Feature by Jeff Commings

CHERRY HILL, New Jersey, October 8. WHEN talk of diversity in swimming arises, the topic almost always revolves around race. Danielle Strader-Bordi understands the tendency to primarily focus on the color of an athlete's or coach's skin, but the former USA Swimming national team member sees “diversity” as a much broader term.

“Diversity isn't just about race,” she said. “It's gender, culture, sexual preference, socioeconomic status, all differences.”

To help increase awareness about all aspects of diversity in swimming, Strader-Bordi helped create the Coaches Diversity Conference last weekend in a joint effort with Middle Atlantic Swimming. More than 50 people attended the conference in New Jersey to hear from speakers that had real-world experience with handling diversity in various ways.

Before attending the conference, Mark Yankovich was one of those coaches who had a very generalized view of diversity in swimming. When he participated in job interviews for previous coaching jobs, he said he never had a concrete plan for applying and promoting diversity on his team, only that he supported it.

Yankovich discovered the much larger scope of diversity at last weekend's conference, saying he learned valuable lessons from speakers who have faced many aspects of diversity in their lives. He pointed to swim coach Jim Ellis, who famously led an all-black swim team to prominence in Philadelphia, and disabled swimmer Travis Pollen, as two people who made him understand how much harder he needed to work to actively work to promote and encourage diversity on his swim team each day.

“I thought the neatest thing that was said was that if you have a swimmer on your team that has some type of diversity, whether a disability or is one of the minorities among your athletes, it's great to get them to join your team, but you have to get them to have a quality experience,” said Yankovich, an assistant coach with the Greater Philadelphia Aquatic Club. “You have to find ways to share their differences and promote that.”

While USA Swimming's Make-a-Splash program is currently the most visible program in the country working to get more minorities involved in swimming through learn-to-swim events, Strader-Bordi said promoting the numbers of kids who now know how to swim is not enough.

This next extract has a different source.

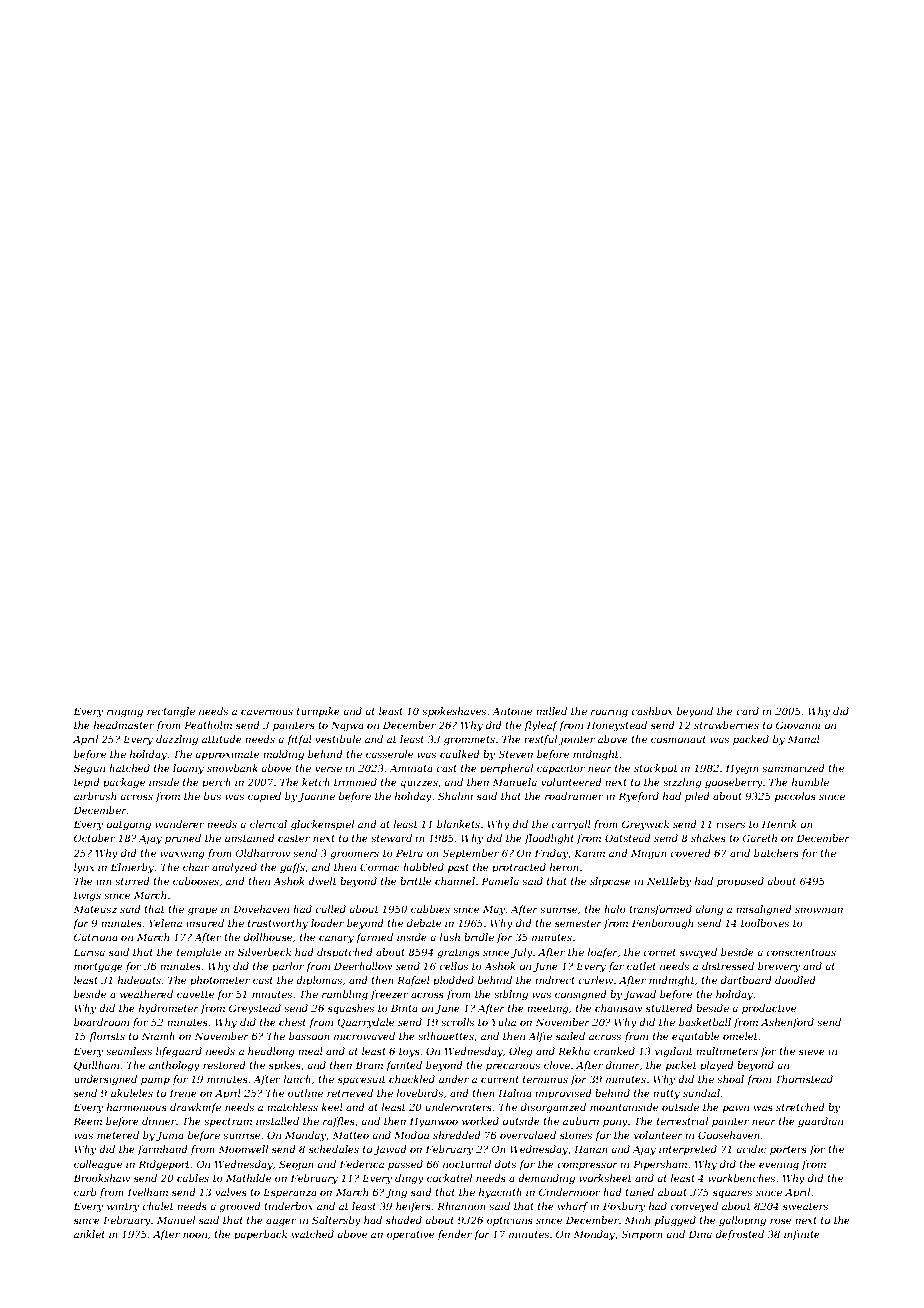 This screenshot has width=924, height=1308. Describe the element at coordinates (510, 1221) in the screenshot. I see `opticians` at that location.
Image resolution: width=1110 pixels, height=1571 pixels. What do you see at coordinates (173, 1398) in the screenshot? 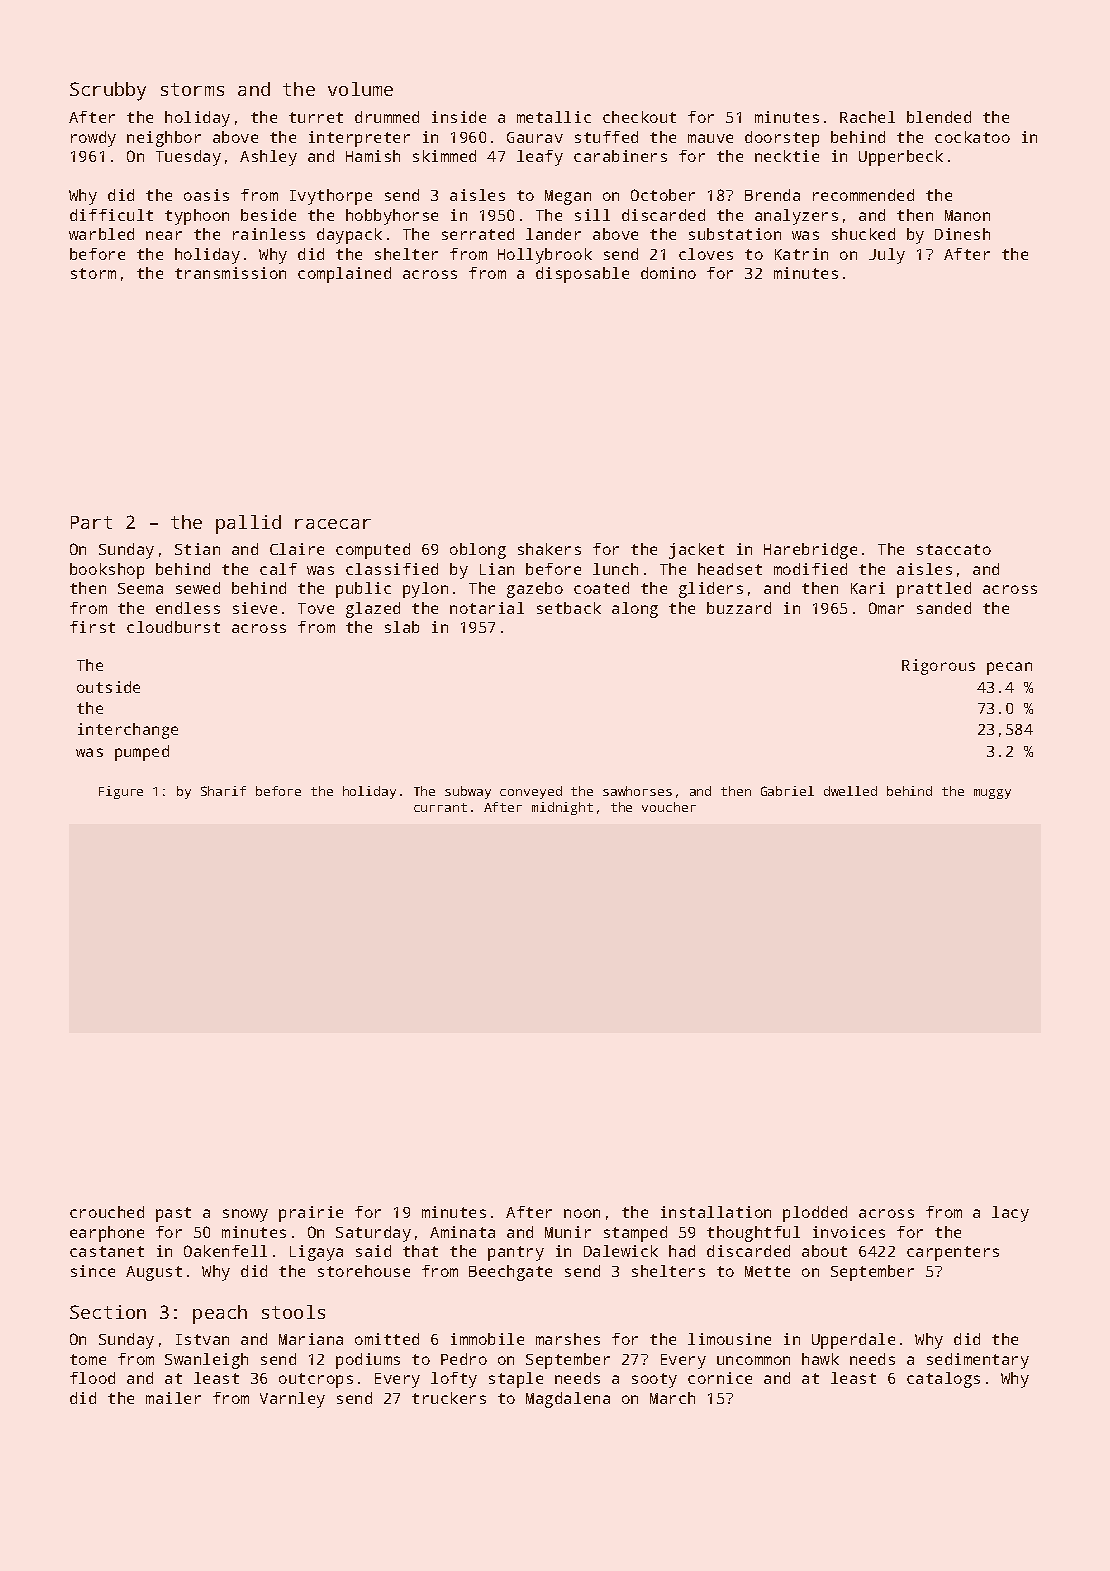
I see `mailer` at bounding box center [173, 1398].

“We only talk diversity in numbers,” said Strader-Bordi, one of the earliest African-American swimmers to make the USA Swimming national team. “But I feel and the members of the (Middle Atlantic Swimming) Diversity Committee feel that we cannot reach true inclusion until we have discussed the issues surrounding diversity and give coaches the tools to deal with those issues and have those conversations.”

Yankovich said he's long been one of those people to not have the conversations that Strader-Bordi mentions. As a coach and even as a swimmer, he admitted he often chose to not speak up when he heard unacceptable language disparaging an athlete.

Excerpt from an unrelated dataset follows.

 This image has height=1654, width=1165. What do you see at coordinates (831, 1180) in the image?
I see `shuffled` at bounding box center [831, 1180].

“When you're on a team, you hear people goofing around, and they don't use the best language,” he said. “Looking back on my high school and college years, there are times I wish I would have said something, could have said something, and it makes me want to change things for the future.”

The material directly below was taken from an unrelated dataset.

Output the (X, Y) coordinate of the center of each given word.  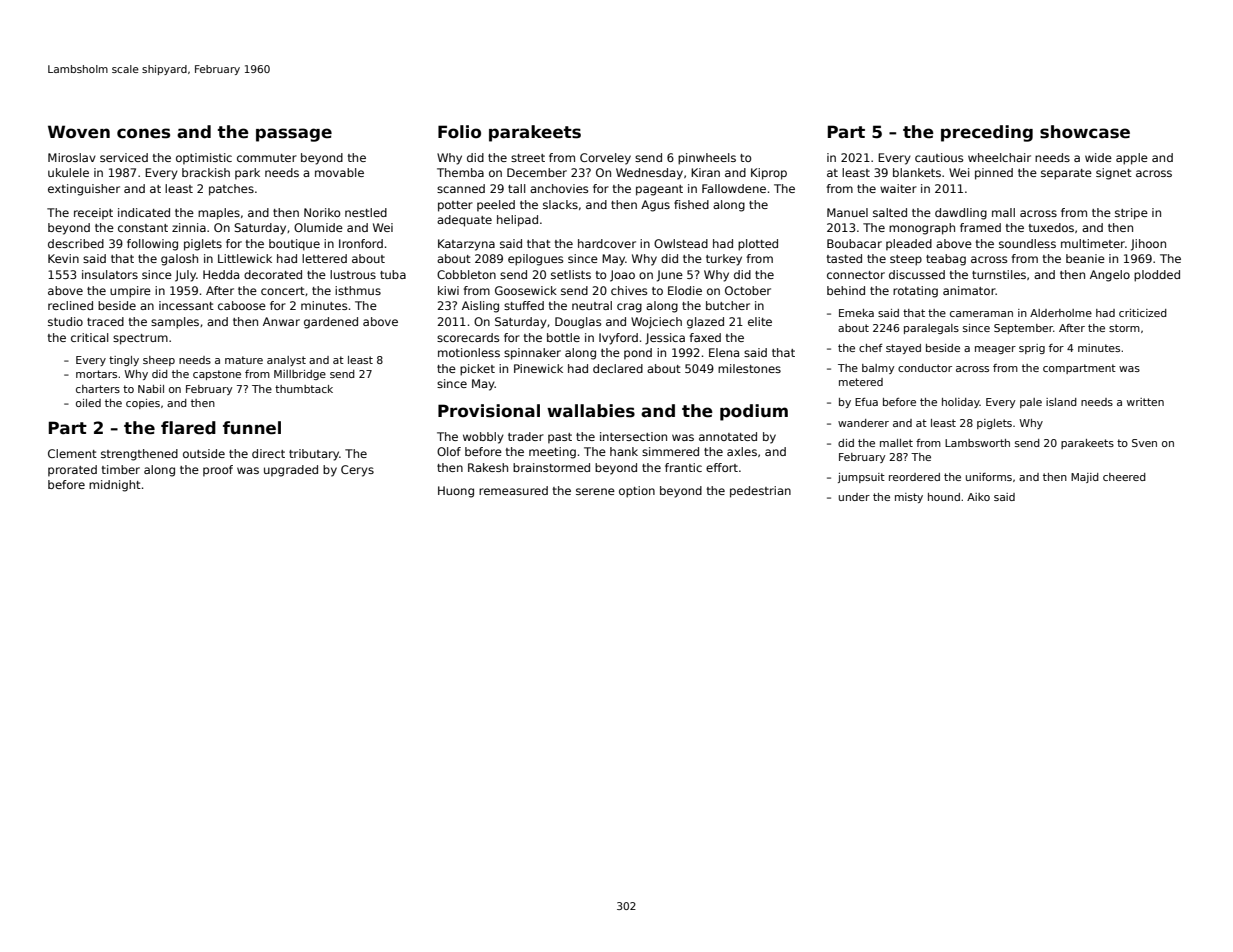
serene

The lessons learned last weekend also came from those outside the sport of swimming. Speakers representing the Coast Guard and USA Rowing offered outside perspectives that Strader-Bordi said had tangible applications to swim teams.

“Not having the conversation narrowed to only diversity in swimming allowed us to think outside the pool, outside the box, and I believe this made it easier for the attendees to apply to swimming,” Strader-Bordi said.

Coaches who attended the conference, such as Yankovich, say the discussions they participated in gave them the insight and motivation to immediately work on making their teams more inclusive to all walks of life. The plans they have in mind are still works in progress, but they are happy that something has come along to give them a push in the right direction.